Le gène GJB2 (locus DFNB1), qui code une protéine
gap-jonction, est impliqué dans la majorité des surdités
non-syndromiques à transmission autosomique récessive
(SNSAR). Sur les 48 familles libanaises déjà étudiées,
en collaboration avec le Pr. Christine Petit (l’Unité
de Génétique des Déficits Sensoriels (CNRS-URA
1968)- Institut Pasteur – Paris), une liaison au locus DFNB1
a été retrouvée dans 16 des familles, soit
33 % de la totalité. Sur les 16 patients, 15 étaient
homozygotes pour la mutation 30delG, majoritairement retrouvée
dans le gène. La contribution du gène GJB2 aux SNSARs
semble plus faible au Liban (33%) que dans les populations européennes
ou Nord Américaines, où elle est habituellement proche
de 50 %. A l’inverse, la fréquence allélique
de la mutation 30delG dans notre échantillon (94%) est plus
élevée que dans les autres populations testées.
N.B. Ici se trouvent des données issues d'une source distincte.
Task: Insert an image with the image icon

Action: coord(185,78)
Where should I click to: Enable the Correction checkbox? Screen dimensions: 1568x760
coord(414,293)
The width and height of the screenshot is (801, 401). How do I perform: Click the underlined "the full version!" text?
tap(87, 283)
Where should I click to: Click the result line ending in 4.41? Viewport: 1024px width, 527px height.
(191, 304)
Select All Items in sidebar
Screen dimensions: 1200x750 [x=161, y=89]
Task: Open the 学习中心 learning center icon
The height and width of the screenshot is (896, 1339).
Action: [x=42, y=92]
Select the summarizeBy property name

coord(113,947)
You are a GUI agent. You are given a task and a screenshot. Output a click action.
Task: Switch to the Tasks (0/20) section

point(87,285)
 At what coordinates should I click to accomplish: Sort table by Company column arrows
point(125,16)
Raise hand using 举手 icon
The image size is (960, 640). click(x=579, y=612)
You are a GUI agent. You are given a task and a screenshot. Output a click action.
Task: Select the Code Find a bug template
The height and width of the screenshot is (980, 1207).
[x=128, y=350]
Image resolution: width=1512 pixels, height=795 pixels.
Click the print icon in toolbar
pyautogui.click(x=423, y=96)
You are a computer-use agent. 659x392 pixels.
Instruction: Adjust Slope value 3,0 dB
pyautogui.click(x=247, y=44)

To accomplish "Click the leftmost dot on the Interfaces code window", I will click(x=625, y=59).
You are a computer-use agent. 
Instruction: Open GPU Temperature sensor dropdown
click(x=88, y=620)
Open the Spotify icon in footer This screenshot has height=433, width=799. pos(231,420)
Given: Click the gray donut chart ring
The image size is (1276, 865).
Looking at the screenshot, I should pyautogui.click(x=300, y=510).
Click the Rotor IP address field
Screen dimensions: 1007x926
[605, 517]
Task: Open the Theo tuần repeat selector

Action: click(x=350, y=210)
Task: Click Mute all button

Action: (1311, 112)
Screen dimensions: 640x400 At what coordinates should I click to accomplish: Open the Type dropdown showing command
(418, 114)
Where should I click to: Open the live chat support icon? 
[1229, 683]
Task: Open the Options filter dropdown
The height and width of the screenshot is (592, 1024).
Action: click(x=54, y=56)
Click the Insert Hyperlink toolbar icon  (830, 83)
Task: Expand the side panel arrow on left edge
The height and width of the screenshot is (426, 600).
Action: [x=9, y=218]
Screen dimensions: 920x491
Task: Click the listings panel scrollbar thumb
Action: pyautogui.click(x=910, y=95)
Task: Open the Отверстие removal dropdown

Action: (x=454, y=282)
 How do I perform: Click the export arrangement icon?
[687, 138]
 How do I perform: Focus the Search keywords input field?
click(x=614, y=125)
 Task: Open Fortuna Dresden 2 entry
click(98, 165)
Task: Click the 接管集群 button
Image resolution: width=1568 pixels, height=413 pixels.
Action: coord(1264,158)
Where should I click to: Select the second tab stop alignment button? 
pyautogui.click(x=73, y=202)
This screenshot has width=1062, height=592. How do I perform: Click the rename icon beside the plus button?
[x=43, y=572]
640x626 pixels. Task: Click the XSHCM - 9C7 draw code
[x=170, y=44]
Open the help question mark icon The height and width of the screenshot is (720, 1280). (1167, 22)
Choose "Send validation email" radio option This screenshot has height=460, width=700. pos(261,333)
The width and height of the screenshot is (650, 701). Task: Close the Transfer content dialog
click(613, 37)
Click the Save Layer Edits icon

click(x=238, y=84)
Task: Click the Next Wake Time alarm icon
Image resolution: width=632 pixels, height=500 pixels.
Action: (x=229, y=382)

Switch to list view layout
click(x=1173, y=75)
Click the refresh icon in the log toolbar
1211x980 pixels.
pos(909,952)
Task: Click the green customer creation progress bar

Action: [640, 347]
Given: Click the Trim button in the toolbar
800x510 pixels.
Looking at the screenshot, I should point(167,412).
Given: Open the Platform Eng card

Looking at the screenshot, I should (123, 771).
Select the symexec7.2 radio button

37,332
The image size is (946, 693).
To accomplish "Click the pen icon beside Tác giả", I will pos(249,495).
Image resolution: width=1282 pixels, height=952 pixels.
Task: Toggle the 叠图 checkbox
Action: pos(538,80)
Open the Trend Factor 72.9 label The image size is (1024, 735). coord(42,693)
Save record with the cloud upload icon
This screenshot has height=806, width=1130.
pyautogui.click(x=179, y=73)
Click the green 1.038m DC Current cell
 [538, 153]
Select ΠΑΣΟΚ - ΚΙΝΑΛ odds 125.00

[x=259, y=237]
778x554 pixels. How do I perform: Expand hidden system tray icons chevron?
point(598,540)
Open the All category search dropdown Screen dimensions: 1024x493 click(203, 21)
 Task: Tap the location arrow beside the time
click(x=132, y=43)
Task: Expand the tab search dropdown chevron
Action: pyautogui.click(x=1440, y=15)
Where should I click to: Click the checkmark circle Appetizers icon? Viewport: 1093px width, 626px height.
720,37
La recherche de cette mutation chez 300 individus témoins
ne présentant pas de symptômes de SNSAR a permis de
montrer une fréquence des hétérozygotes de
1/43, soit légèrement inférieure à la
fréquence des hétérozygotes dans les populations
caucasiennes.
Au vu de ces résultats, nous avons décidé
de procéder à la recherche systématique de
mutations dans le gène GJB2, pour trente patients atteints
de surdité congénitale non-syndromique, isolée
ou familiale, dont 28 patients non apparentés, par exploration
de tout l’exon 2 codant du gène GJB2. Nous avons d’abord
réalisé la recherche de la mutation 30delG. Chez les
patients pour lesquels nous n’avons pas retrouvé cette
mutation, nous avons procédé au séquençage
direct de la séquence codante du gène.
La mutation 30delG a été retrouvée à
l’état homozygote chez 4 patients apparentés,
soit 2 patients non apparentés, et à l’état
hétérozygote chez un patient. Chez les autres patients,
le séquençage de la partie codante du gène
GJB2 a été réalisée, nous n’avons
identifié aucune mutation. Cependant, plusieurs polymorphismes
ont été retrouvés (tous décrits dans
une banque de données (http://dnalab-www.uia.ac.be/dnalab/hhh):
-le polymorphisme V153I a été retrouvé à
l’état hétérozygote chez 4 patients,
ainsi que chez un témoin non atteint de surdité, séquencé
en parallèle.
- le polymorphisme V190V, en combinaison avec V153I chez un seul
patient
Cette étude a confirmé que les mutations dans le gène
GJB2 sont moins fréquentes au Liban que dans d’autres
populations.
Ce résultat peut s’expliquer par la grande diversité
de sa population et l’existence d’isolats géographiques.